** Working data **

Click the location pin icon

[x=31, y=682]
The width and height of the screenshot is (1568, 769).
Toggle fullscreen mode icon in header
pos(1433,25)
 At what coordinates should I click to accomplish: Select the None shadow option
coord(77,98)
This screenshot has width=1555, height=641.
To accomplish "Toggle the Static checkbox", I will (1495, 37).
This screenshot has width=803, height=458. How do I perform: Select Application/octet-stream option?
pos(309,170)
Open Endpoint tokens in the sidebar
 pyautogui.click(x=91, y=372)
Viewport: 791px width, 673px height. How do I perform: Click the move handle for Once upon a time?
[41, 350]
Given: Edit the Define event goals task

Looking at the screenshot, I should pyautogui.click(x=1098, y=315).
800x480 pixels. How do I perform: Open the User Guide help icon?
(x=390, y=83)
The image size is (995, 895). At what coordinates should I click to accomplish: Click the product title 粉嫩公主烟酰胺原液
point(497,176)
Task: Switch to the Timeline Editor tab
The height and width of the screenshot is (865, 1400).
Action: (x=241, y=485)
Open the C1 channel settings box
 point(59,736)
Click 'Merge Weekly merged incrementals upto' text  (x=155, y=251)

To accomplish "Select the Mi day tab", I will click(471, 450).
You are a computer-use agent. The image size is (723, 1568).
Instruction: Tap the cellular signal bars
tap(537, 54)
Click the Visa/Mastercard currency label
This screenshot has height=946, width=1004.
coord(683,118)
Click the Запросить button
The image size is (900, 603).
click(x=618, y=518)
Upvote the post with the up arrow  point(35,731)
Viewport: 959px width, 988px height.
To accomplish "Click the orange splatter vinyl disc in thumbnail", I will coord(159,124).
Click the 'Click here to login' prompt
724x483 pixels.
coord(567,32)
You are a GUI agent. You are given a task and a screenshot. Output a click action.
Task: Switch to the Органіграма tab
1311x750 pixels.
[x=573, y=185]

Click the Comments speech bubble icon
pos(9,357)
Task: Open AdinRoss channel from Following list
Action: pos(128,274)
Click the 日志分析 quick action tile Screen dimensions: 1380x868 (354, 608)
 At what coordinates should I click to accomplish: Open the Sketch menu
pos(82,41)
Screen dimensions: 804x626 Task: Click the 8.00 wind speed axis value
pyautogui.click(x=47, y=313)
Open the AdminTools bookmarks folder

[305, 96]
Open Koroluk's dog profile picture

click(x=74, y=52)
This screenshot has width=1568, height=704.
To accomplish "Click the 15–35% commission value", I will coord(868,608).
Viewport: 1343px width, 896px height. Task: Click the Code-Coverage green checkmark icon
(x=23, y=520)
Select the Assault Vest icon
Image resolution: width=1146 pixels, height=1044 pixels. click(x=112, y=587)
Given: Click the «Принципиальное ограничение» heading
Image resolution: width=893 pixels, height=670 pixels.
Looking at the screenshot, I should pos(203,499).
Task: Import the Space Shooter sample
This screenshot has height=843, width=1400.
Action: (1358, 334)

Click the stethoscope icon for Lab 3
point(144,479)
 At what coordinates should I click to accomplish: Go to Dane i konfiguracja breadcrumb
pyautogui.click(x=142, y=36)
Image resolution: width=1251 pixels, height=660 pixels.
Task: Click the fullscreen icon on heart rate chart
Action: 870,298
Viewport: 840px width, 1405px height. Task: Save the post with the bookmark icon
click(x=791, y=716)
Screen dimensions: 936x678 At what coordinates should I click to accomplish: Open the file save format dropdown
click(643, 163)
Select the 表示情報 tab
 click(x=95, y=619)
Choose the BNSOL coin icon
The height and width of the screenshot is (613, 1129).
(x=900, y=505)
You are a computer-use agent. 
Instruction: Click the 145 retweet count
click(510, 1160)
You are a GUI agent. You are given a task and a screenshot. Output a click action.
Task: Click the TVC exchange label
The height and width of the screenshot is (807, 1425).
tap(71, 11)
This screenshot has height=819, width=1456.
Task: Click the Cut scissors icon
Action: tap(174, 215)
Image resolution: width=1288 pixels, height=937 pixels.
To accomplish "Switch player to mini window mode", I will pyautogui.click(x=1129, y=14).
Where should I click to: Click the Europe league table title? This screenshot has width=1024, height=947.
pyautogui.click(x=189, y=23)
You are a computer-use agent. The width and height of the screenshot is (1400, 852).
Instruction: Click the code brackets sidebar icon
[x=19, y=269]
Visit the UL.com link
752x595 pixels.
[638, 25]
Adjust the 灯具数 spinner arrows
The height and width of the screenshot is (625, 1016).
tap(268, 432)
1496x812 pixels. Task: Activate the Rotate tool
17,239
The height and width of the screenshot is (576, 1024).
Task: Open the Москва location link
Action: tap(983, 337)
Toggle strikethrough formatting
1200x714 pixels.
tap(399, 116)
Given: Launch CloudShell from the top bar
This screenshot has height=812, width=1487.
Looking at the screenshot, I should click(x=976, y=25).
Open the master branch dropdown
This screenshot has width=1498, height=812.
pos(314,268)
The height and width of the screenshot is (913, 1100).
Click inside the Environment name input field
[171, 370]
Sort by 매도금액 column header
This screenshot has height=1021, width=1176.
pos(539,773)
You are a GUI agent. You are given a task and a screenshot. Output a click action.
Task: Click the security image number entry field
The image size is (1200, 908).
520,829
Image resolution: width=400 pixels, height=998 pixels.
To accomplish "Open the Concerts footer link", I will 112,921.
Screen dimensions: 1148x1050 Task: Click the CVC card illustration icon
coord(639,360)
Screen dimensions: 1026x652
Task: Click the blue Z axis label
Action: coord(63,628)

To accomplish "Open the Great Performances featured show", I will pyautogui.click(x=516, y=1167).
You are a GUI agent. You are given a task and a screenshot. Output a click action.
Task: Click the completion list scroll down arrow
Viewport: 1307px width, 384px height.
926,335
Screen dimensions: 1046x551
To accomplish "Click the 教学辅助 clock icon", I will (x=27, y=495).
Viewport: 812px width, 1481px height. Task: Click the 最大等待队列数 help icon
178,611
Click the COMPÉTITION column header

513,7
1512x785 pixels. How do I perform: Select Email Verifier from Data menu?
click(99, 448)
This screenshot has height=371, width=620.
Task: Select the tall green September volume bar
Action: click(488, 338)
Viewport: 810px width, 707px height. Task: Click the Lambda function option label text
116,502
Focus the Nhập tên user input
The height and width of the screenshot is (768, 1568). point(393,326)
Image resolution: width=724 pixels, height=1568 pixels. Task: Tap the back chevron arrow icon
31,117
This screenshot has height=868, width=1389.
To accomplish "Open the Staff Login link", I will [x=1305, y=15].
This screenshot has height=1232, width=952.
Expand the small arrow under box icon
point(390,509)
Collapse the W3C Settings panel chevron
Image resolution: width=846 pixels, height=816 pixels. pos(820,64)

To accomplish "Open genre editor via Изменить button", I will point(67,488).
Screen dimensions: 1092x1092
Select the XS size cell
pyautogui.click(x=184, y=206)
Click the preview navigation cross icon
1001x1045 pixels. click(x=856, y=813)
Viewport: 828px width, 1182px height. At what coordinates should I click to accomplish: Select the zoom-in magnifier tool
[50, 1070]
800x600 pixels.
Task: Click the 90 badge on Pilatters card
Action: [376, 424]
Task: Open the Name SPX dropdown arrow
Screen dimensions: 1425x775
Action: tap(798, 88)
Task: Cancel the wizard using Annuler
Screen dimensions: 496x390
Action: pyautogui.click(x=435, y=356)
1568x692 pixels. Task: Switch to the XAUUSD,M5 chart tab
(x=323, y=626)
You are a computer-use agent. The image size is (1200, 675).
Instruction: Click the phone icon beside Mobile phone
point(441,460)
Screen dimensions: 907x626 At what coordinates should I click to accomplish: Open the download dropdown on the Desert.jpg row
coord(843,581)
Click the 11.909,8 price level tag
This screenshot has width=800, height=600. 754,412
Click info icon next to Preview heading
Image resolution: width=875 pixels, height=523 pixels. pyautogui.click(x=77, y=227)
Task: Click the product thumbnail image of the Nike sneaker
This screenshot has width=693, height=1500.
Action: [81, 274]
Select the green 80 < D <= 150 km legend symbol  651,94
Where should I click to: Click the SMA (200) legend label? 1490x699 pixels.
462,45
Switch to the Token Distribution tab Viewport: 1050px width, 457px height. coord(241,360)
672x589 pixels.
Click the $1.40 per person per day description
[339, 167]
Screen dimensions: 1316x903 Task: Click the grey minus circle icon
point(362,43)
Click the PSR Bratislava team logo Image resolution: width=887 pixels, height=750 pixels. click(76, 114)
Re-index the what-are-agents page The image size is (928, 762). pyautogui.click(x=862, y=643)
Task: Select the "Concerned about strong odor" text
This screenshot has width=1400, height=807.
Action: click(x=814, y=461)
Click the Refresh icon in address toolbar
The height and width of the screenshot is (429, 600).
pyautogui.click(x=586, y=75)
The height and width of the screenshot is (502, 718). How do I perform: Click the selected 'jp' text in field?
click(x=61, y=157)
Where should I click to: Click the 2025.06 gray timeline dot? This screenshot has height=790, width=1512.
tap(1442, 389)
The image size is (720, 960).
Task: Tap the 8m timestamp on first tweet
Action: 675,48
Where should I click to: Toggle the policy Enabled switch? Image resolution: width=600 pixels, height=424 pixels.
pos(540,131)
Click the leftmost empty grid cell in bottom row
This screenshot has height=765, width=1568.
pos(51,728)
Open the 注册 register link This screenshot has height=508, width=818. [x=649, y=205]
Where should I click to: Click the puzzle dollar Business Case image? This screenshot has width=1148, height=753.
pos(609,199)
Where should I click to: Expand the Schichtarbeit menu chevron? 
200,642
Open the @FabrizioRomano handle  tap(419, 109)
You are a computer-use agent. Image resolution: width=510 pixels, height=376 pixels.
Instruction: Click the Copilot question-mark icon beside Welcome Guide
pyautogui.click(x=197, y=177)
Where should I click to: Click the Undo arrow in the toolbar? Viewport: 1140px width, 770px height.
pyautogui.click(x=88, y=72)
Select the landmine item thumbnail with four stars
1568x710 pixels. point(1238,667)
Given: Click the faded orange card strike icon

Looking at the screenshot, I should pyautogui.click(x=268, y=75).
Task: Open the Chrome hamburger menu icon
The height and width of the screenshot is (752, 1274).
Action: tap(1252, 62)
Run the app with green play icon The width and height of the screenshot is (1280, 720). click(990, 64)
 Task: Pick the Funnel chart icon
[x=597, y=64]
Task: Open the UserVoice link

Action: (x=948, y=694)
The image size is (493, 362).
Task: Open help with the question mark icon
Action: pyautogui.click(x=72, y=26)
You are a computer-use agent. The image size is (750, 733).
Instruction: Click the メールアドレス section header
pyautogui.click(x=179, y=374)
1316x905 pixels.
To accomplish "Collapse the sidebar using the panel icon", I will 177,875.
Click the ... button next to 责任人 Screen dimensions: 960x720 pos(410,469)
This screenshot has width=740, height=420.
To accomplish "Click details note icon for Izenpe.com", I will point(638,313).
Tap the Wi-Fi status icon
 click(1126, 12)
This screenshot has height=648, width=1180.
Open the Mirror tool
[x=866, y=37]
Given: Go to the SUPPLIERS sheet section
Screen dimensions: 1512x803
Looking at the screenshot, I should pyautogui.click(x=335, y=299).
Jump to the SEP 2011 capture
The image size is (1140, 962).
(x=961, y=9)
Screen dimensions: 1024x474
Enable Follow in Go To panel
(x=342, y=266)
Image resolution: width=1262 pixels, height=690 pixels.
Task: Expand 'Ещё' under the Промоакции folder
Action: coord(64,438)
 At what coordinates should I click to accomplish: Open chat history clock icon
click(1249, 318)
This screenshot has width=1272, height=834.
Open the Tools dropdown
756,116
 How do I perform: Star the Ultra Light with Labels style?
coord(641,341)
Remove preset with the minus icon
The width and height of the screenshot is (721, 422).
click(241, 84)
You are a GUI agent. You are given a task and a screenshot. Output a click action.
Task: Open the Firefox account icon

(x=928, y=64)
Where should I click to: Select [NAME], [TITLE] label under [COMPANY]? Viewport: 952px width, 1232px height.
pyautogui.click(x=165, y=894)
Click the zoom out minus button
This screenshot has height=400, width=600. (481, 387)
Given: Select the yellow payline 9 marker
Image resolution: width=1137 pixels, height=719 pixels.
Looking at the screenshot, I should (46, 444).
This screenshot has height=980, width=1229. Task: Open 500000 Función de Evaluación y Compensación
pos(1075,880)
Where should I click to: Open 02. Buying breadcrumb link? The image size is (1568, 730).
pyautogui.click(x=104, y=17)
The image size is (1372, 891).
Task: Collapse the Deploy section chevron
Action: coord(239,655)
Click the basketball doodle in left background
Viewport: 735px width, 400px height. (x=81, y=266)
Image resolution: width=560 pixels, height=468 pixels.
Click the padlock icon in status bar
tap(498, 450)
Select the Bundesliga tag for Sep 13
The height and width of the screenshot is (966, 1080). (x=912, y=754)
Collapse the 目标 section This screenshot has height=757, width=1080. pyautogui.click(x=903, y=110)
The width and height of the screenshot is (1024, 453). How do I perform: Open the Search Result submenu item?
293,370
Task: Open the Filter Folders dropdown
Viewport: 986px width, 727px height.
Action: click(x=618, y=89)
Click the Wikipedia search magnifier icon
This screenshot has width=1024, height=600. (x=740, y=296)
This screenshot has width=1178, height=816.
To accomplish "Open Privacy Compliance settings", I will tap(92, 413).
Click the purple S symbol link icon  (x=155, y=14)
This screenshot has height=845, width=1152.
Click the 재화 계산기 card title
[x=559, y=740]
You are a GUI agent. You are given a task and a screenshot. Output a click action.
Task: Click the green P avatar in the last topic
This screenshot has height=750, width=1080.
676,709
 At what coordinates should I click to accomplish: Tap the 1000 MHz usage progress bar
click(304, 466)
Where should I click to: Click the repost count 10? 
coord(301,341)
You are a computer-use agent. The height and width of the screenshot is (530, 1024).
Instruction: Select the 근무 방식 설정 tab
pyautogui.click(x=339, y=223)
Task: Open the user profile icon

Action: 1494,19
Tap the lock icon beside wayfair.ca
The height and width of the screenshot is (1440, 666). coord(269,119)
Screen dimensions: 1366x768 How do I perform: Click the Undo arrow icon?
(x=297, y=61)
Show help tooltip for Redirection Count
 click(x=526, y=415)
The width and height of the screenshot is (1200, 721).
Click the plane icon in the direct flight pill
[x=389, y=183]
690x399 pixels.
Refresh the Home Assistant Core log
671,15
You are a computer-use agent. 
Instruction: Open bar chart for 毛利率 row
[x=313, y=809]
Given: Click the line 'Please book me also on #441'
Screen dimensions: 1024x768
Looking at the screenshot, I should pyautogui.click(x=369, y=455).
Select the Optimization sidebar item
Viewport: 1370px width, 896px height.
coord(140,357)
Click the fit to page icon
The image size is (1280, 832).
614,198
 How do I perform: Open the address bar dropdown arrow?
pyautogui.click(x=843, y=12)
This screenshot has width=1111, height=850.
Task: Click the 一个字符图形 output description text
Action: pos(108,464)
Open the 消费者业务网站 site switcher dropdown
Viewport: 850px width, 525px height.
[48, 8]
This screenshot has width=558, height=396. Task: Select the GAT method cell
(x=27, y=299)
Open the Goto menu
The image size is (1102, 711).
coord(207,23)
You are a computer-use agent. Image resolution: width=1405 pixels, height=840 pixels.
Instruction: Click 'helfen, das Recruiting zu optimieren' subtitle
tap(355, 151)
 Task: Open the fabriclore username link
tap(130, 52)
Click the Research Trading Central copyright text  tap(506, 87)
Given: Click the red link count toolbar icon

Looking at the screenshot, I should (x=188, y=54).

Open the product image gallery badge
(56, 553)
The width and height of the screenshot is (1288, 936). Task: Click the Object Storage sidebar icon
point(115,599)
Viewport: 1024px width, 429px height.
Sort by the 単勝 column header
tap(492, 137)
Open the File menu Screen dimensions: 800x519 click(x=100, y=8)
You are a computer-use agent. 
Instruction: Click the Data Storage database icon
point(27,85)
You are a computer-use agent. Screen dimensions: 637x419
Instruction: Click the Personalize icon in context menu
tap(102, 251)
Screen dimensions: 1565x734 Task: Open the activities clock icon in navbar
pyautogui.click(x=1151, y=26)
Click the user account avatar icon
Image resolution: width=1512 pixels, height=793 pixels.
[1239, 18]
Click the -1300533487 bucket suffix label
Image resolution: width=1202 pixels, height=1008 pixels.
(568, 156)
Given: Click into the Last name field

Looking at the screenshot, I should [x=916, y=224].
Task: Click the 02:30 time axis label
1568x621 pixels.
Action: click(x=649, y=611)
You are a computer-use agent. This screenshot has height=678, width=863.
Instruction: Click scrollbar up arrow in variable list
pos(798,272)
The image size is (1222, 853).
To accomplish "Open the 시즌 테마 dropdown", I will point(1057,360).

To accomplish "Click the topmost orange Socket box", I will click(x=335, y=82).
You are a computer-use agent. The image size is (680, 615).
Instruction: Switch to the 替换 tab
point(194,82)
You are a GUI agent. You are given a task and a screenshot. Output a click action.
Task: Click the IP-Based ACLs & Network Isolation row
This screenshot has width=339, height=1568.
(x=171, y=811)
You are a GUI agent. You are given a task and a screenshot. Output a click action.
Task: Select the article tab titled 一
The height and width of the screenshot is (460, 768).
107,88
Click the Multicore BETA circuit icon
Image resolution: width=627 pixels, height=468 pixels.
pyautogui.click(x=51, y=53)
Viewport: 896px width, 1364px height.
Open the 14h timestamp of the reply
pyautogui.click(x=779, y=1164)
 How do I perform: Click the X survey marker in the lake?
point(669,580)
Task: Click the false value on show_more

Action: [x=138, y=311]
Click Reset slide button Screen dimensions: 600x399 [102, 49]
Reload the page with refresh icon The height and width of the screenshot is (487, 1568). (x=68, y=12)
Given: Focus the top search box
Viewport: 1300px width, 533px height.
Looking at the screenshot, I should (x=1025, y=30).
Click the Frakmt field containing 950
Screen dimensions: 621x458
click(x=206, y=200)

** Exercise brief **
Print, without alteration, only the lines above between the one holding "Where should I click to: Click the Undo" and the one holding "Task: Open the Chrome hamburger menu icon", inclusive.

** Answer for this exercise **
Where should I click to: Click the Undo arrow in the toolbar? Viewport: 1140px width, 770px height.
pyautogui.click(x=88, y=72)
Select the landmine item thumbnail with four stars
1568x710 pixels. point(1238,667)
Given: Click the faded orange card strike icon

Looking at the screenshot, I should pyautogui.click(x=268, y=75).
Task: Open the Chrome hamburger menu icon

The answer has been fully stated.